Bridging AI and Software Security: A Comparative Vulnerability Assessment of LLM Agent Deployment Paradigms
It addresses security risks for LLM agent developers by providing a cross-domain assessment, though it is incremental in bridging AI and software security gaps.
This study tackled the security vulnerabilities of LLM agents by comparing Function Calling and Model Context Protocol deployment paradigms, finding that Function Calling had higher attack success rates (73.5% vs. 62.59%) and chained attacks achieved 91-96% success rates.

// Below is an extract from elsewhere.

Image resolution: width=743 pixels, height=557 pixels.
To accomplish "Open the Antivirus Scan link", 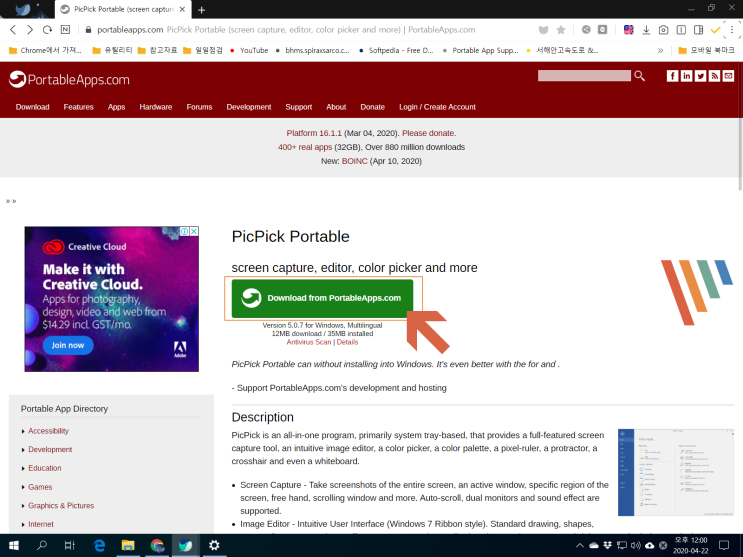I will click(309, 342).
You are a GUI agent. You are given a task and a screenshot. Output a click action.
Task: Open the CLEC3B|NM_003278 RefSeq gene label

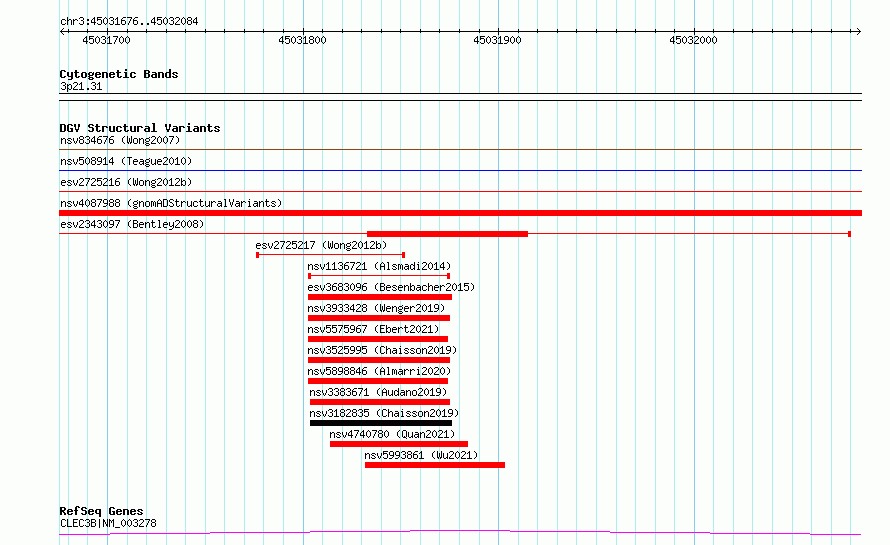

Large Language Model (LLM) agents face security vulnerabilities spanning AI-specific and traditional software domains, yet current research addresses these separately. This study bridges this gap through comparative evaluation of Function Calling architecture and Model Context Protocol (MCP) deployment paradigms using a unified threat classification framework. We tested 3,250 attack scenarios across seven language models, evaluating simple, composed, and chained attacks targeting both AI-specific threats (prompt injection) and software vulnerabilities (JSON injection, denial-of-service). Function Calling showed higher overall attack success rates (73.5% vs 62.59% for MCP), with greater system-centric vulnerability while MCP exhibited increased LLM-centric exposure. Attack complexity dramatically amplified effectiveness, with chained attacks achieving 91-96% success rates. Counterintuitively, advanced reasoning models demonstrated higher exploitability despite better threat detection. Results demonstrate that architectural choices fundamentally reshape threat landscapes. This work establishes methodological foundations for cross-domain LLM agent security assessment and provides evidence-based guidance for secure deployment. Code and experimental materials are available at https: // github. com/ theconsciouslab-ai/llm-agent-security.